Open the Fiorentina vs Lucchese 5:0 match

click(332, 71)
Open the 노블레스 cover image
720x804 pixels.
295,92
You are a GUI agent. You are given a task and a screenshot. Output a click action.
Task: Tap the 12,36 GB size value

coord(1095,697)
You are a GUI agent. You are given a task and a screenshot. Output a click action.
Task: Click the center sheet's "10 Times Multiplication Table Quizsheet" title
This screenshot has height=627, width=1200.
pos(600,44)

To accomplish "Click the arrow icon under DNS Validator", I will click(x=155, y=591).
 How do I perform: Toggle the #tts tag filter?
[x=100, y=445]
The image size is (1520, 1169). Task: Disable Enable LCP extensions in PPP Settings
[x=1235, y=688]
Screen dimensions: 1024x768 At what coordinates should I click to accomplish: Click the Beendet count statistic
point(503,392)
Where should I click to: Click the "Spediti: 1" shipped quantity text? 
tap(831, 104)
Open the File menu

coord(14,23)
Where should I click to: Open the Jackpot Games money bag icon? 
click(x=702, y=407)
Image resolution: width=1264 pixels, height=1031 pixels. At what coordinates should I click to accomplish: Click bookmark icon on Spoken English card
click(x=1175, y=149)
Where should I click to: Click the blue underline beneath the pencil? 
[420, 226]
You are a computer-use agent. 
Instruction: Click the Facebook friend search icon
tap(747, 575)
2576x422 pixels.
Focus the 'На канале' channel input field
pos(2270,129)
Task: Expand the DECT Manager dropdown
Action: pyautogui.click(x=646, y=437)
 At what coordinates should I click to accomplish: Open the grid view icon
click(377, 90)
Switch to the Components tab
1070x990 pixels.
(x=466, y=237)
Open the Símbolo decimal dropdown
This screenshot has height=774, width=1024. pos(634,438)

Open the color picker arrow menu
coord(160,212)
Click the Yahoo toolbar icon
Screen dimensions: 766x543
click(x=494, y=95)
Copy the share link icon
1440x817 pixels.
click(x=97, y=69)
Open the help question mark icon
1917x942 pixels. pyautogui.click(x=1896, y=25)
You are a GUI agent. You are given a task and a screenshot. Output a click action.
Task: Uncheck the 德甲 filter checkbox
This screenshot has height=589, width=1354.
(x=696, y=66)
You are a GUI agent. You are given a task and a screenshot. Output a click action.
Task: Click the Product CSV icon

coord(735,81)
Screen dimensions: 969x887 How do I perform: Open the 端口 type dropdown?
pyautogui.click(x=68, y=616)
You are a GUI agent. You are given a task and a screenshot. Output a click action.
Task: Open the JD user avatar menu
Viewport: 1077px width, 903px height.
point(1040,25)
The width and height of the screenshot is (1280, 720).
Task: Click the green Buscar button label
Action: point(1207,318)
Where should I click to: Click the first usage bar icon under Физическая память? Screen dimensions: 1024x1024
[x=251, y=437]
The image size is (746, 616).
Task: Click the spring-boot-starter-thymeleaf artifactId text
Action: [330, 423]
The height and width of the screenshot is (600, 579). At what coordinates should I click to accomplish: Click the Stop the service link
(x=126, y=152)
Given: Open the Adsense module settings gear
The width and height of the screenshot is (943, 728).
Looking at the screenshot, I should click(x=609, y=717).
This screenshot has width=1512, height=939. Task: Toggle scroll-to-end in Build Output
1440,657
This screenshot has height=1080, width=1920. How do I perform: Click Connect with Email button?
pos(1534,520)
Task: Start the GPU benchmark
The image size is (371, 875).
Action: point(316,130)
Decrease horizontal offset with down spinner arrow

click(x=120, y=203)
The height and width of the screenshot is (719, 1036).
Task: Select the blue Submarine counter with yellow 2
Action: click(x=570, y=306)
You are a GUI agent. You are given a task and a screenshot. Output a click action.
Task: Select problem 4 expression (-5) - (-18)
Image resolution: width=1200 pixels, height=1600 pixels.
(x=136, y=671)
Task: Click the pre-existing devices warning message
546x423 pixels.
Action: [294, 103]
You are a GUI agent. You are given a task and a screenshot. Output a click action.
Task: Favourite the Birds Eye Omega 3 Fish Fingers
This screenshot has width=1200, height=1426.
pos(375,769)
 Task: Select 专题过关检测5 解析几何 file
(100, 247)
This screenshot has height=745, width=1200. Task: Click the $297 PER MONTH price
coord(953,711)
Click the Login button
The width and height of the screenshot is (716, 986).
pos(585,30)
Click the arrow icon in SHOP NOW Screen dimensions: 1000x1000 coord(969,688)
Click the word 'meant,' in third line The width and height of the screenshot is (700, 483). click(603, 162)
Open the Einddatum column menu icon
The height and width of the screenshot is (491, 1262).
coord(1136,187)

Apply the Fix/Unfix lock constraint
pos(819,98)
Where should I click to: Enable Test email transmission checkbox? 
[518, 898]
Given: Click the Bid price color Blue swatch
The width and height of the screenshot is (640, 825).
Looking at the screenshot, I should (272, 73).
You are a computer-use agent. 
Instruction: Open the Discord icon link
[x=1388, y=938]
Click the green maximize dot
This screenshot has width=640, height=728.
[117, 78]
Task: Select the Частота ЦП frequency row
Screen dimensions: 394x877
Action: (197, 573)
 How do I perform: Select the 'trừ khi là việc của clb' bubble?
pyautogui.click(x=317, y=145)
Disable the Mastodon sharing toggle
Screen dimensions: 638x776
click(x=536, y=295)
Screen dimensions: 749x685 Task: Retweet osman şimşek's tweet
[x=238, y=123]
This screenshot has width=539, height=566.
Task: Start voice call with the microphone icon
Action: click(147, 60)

++++++++

■ Problem details ■
Output should match, line for line, the stretch of the material above from the line holding "Open the color picker arrow menu" through the line holding "Task: Uncheck the 德甲 filter checkbox".

■ Answer to this exercise ■
Open the color picker arrow menu
coord(160,212)
Click the Yahoo toolbar icon
Screen dimensions: 766x543
click(x=494, y=95)
Copy the share link icon
1440x817 pixels.
click(x=97, y=69)
Open the help question mark icon
1917x942 pixels. pyautogui.click(x=1896, y=25)
You are a GUI agent. You are given a task and a screenshot. Output a click action.
Task: Uncheck the 德甲 filter checkbox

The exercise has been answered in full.